Note, moreover, there was antisemitism before Darwin and it persists today in many religious fundamentalist circles which are entirely hostile to the idea of evolution. The theory of evolution is thus obviously not the source of antisemitism. Given the long history of Christian antisemitism, is particularly odd that apologists for Christianity, as most ID creationists are, should try to use disgust with antisemitism for their own rhetorical and political purposes. Note, also, that what inspired Hitler in Mein Kampf as much as biology was the example of the United States. By Klinghoffer’s logic, we should also reject much of our own heritage simply because it inspired Hitler.
The evidence for evolution is overwhelming and available from a wide variety of sources including the National Center for Science Education. ID creationism has presented no viable alternative. Its main argument has been that complex life forms could not have evolved. In response, biologists such as Jerry Coyne, Richard Lenski, Ken Miller, H. Allen Orr, and many others have routinely pointed out the variety of mundane mechanisms by which complex systems can emerge through natural selection. I have recently summarized these arguments in Doubting Darwin? Creationist Designs on Evolution. In fact, what has surprised most of us is how rapidly complexity can evolve: For instance, it took less than seventy years for bacteria to evolve resistance to some pesticides even though it required concerted changes in several different enzymes.
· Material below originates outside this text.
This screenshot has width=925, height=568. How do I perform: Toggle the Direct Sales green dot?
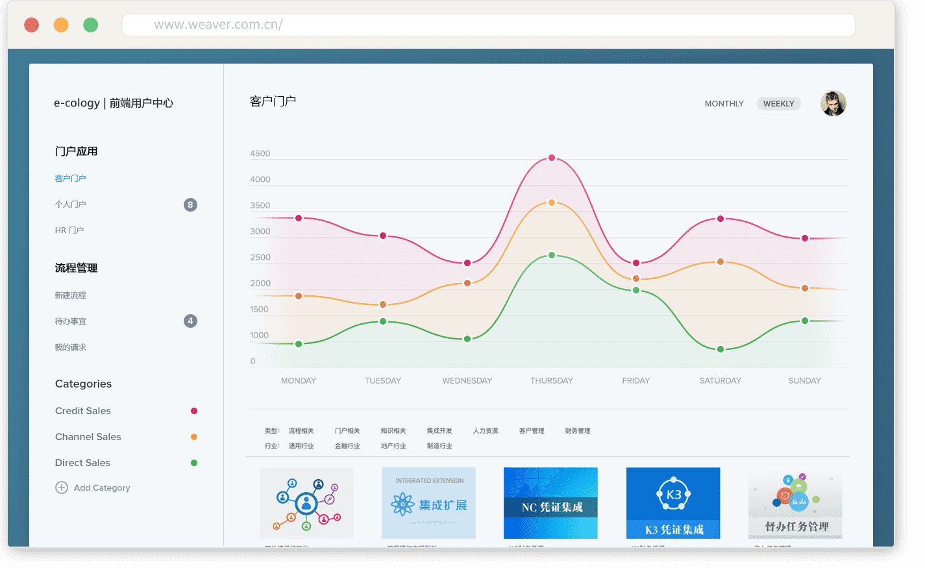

Worse, ID creationists have never laid out what their theory is supposed to be, besides vague mystical invocations of “design.” We have never been given an exact definition of design, or the laws it is supposed to obey. These creationists have not even been able to generate a research program. This is one of the reasons why the Templeton Foundation stopped funding the Discovery Institute.
Let us return one last time to the logic of Expelled (and Klinghoffer). Let us suppose for the sake of argument that the theory of evolution really led to some undesirable political consequence, which, as we have seen, is simply not true. From this assumption, it is supposed to follow that evolutionary theory is false and we should replace it with ID. Let us see where this takes us. From the usual rules of chemistry many nations, including the United States, have designed chemical weapons. From this, should we conclude that chemistry is false and we should replace it with Intelligent Alchemy? From the principles of molecular genetics, many of these same nations have designed biological weapons. Should we declare molecular genetics false and replace it with Intelligent Pangenesis? From quantum mechanics came the nuclear bombs that were dropped on Hiroshima and Nagasaki. Therefore, quantum mechanics is false and should be replaced by Intelligent Ether Theory?